課題の条件. 記録のうち、文字列「should」を含む行はどれですか？該当する行をすべて挙げてください。大文字と小文字は区別します。

使用する記録.
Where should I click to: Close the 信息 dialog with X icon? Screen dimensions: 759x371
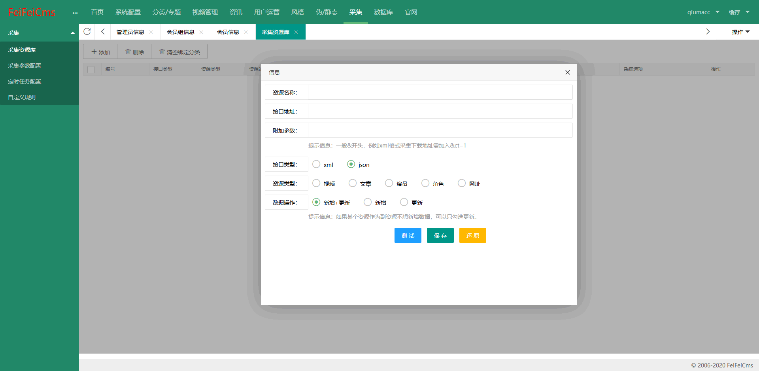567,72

---

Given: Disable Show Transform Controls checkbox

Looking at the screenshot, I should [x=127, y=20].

* * *

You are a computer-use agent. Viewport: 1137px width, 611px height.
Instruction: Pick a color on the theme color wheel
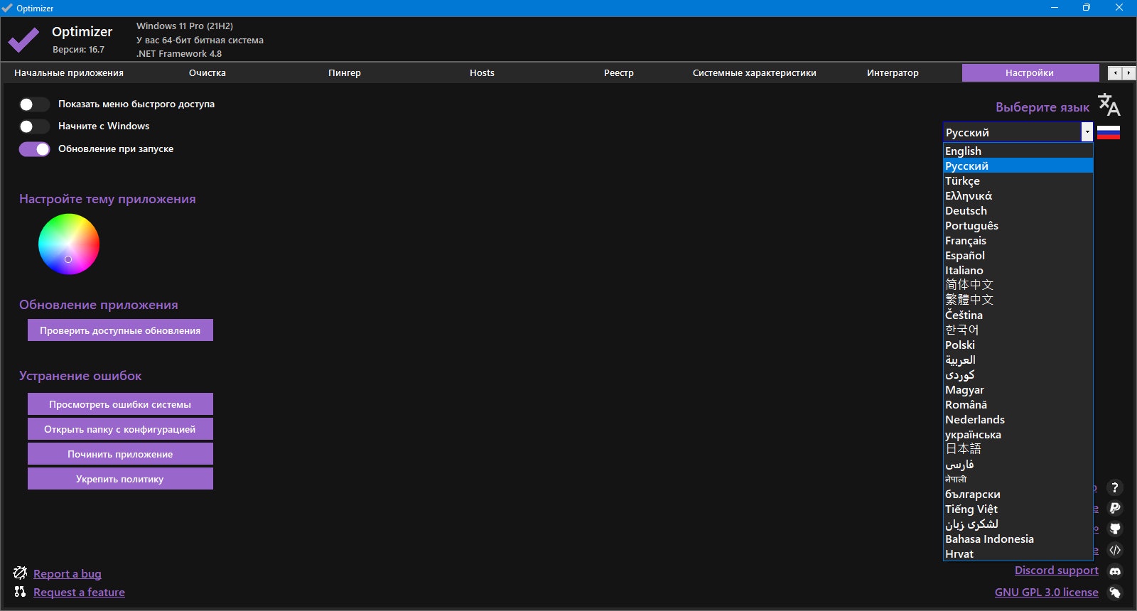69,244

解答.
Where should I click to: Close the 信息 dialog with X icon? Screen dimensions: 759x371
Looking at the screenshot, I should [x=127, y=20].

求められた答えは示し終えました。